- **Required work**: Reproduce the entire passage about Beta Cancri below, word for word, from the first sentence to the last.

- **Excerpt to read**:
Beta Cancri is an orange K-type giant with a stellar classification of K4III Ba1. The suffix notation indicates this is a Barium star, a type of cool giant showing enhanced abundances of barium. At an estimated age of 1.9 billion years, it has 1.7 times the mass of the Sun and has expanded to 52 times the Sun's radius. The star is radiating around 677 times the luminosity of the Sun from its photosphere at an effective temperature of 4,094 K.

This star is suspected to vary slightly in brightness. Koen and Laurent analyzed the Hipparcos data for Beta Cancri and found in that data set its brightness varied with an amplitude of 0.0054 magnitudes over a period of 6.00565 days.

The co-moving companion is a red dwarf of the fourteenth magnitude. From its angular separation of 29.5 arcseconds, the companion's distance from Beta Cancri is at least 2,740 AU. If they form a binary system, then the orbital period is at least 76,000 years.

- **Supplied material**:

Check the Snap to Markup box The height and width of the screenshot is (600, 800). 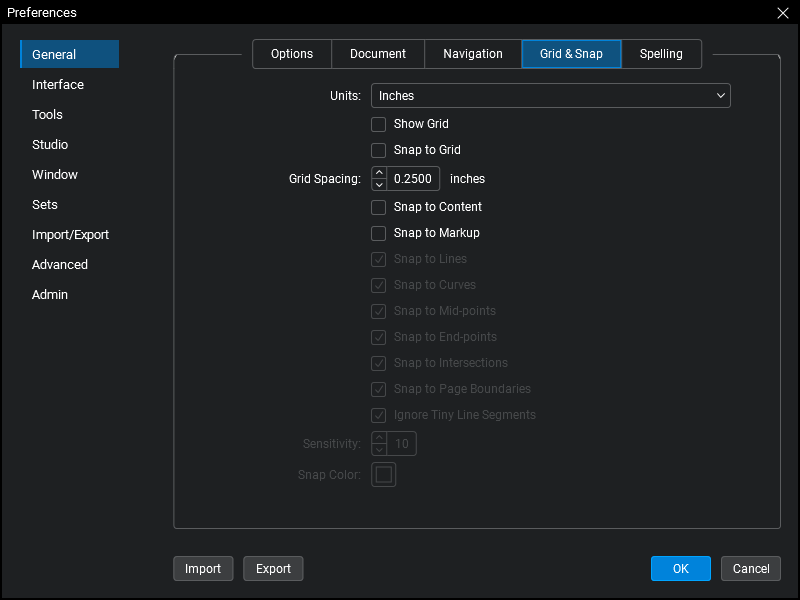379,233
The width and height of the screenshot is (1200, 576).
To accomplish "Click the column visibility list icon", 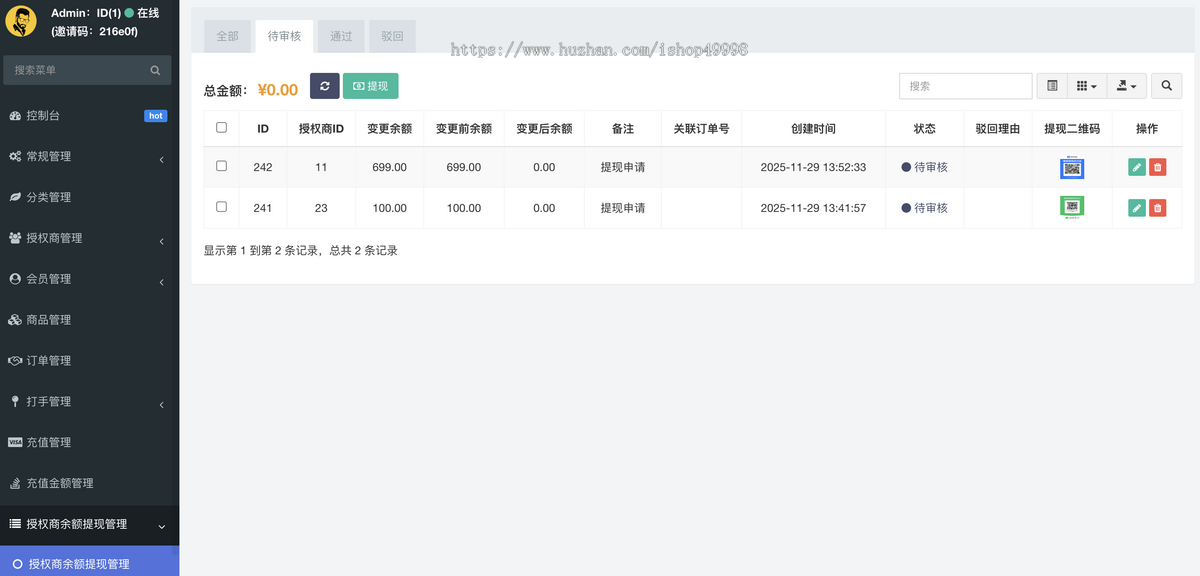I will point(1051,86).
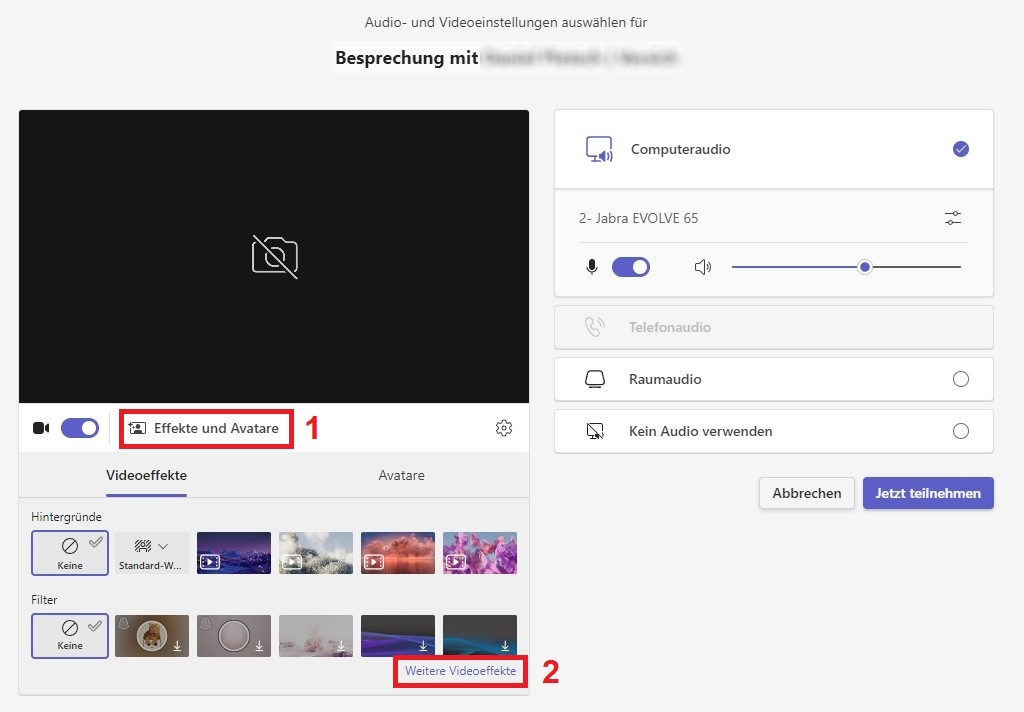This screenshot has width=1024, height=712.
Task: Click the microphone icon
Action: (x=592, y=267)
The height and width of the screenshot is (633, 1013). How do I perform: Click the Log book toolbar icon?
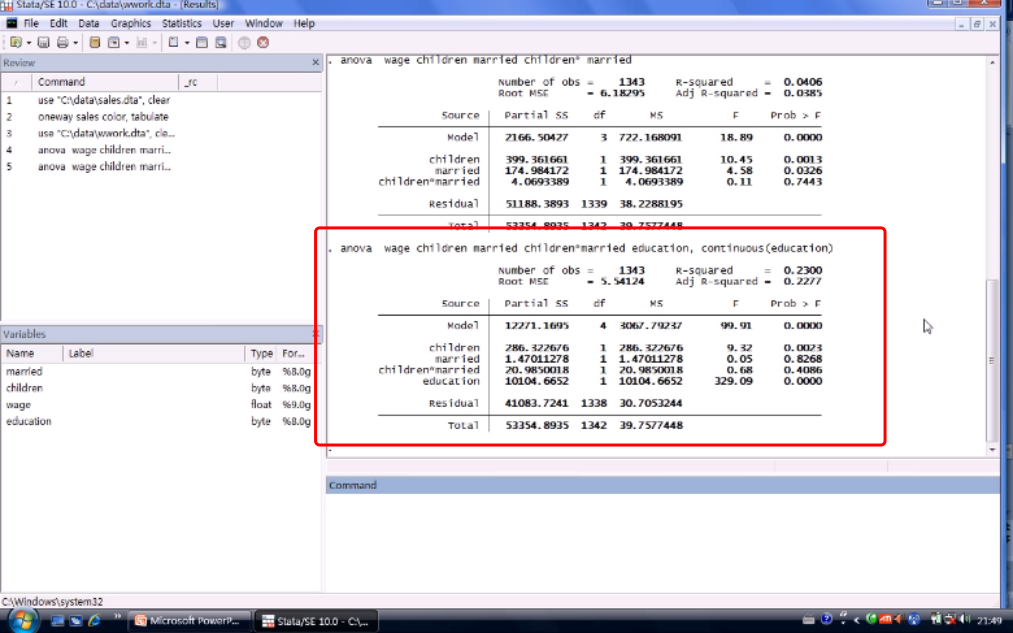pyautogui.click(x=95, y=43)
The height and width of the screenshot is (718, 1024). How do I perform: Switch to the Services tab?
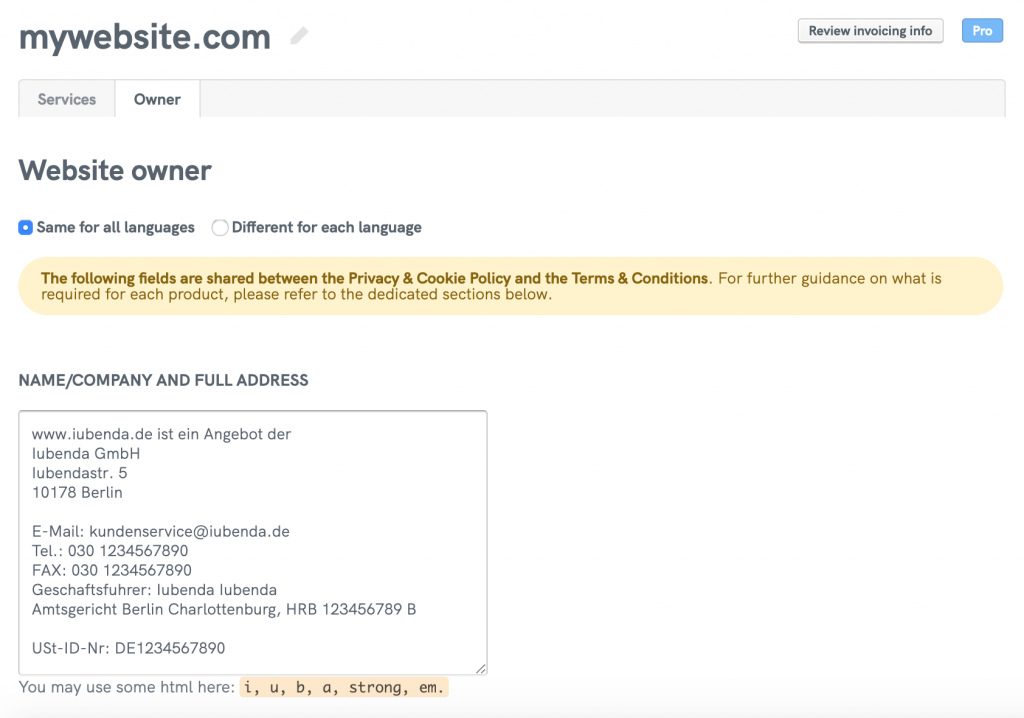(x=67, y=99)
==
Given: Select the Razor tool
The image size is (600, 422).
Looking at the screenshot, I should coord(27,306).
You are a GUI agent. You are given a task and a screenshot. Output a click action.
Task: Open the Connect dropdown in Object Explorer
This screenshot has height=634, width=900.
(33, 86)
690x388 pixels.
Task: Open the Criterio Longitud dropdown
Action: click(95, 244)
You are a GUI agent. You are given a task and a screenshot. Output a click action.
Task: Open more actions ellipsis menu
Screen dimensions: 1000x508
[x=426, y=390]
==
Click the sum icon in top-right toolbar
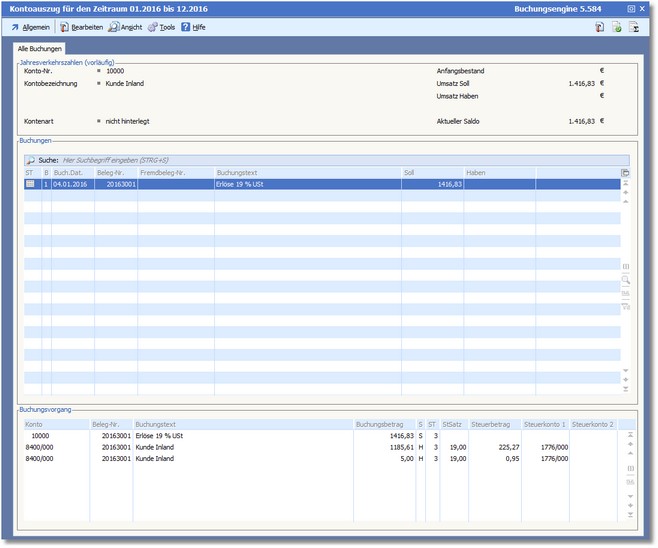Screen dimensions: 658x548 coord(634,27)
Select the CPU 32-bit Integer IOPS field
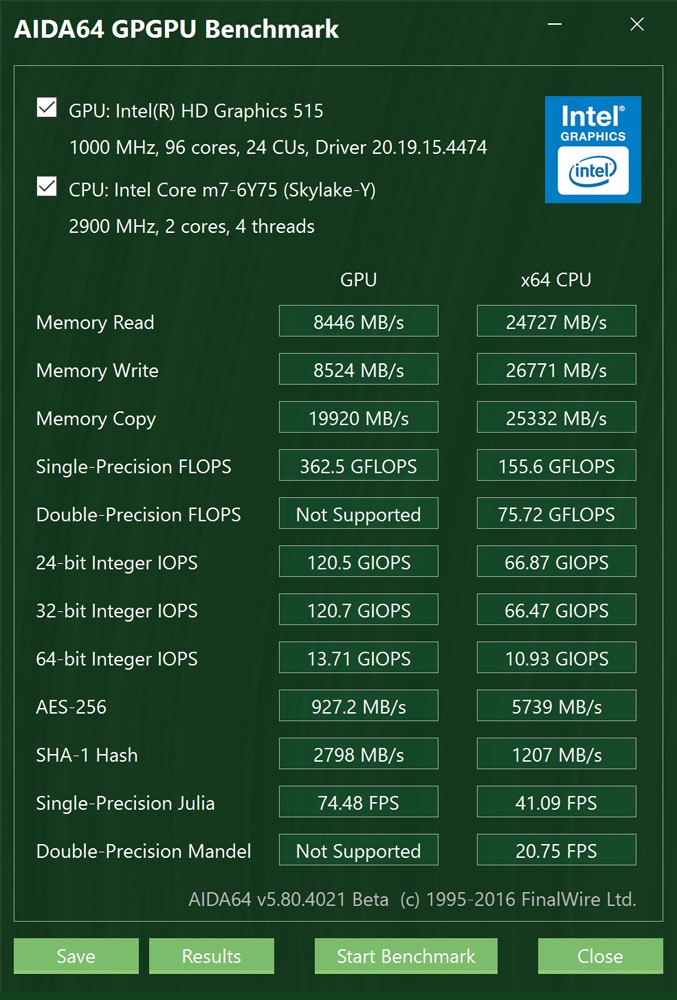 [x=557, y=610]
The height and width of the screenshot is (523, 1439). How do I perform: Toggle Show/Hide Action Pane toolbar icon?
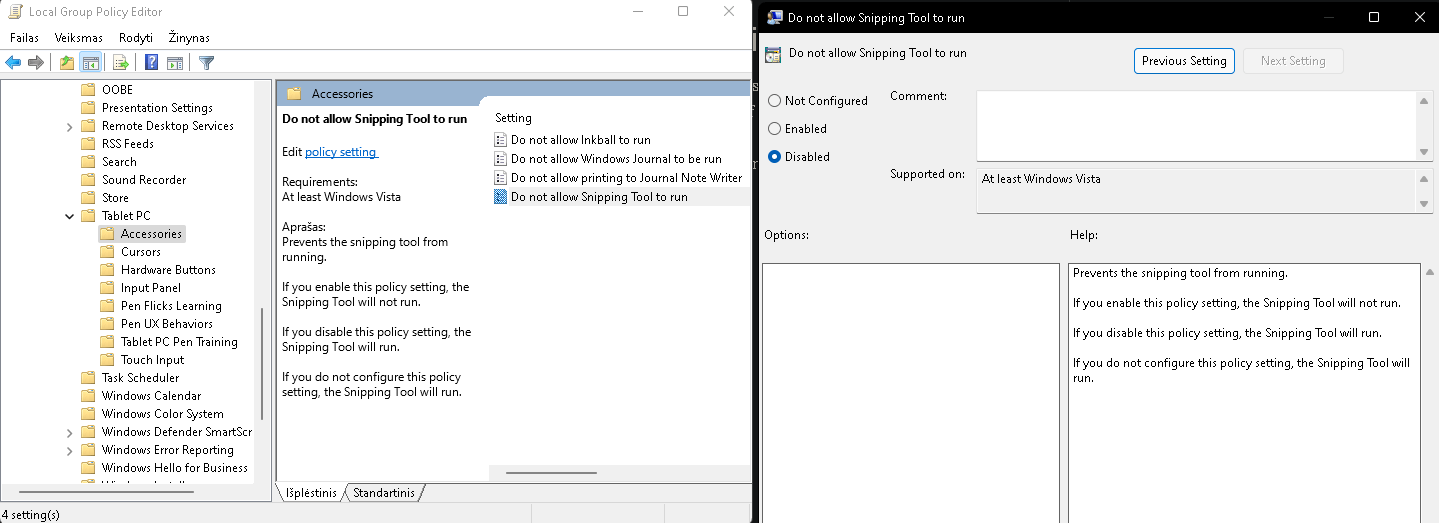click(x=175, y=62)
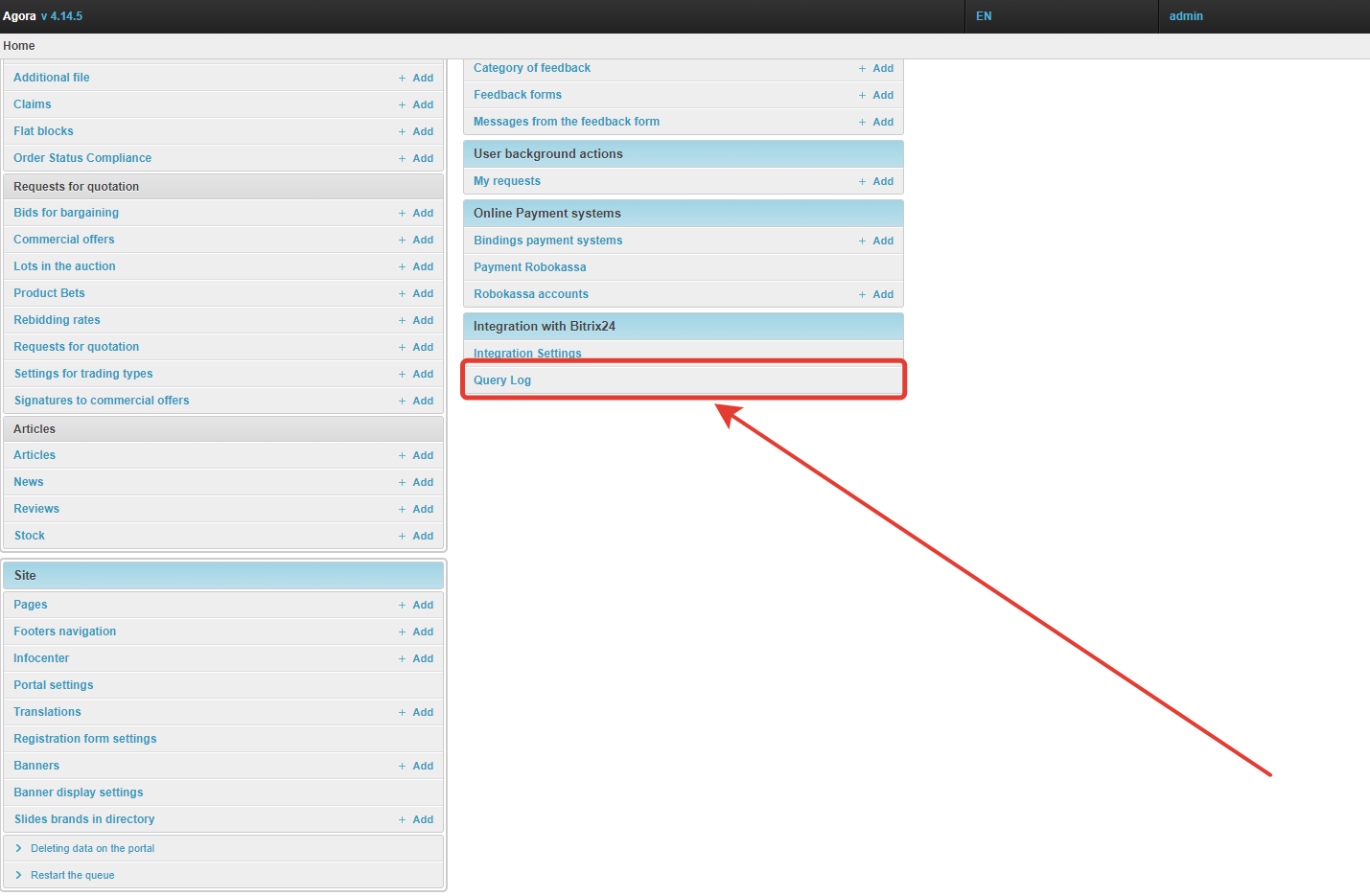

- **Answer for this exercise**:
Beta Cancri is an orange K-type giant with a stellar classification of K4III Ba1. The suffix notation indicates this is a Barium star, a type of cool giant showing enhanced abundances of barium. At an estimated age of 1.9 billion years, it has 1.7 times the mass of the Sun and has expanded to 52 times the Sun's radius. The star is radiating around 677 times the luminosity of the Sun from its photosphere at an effective temperature of 4,094 K.

This star is suspected to vary slightly in brightness. Koen and Laurent analyzed the Hipparcos data for Beta Cancri and found in that data set its brightness varied with an amplitude of 0.0054 magnitudes over a period of 6.00565 days.

The co-moving companion is a red dwarf of the fourteenth magnitude. From its angular separation of 29.5 arcseconds, the companion's distance from Beta Cancri is at least 2,740 AU. If they form a binary system, then the orbital period is at least 76,000 years.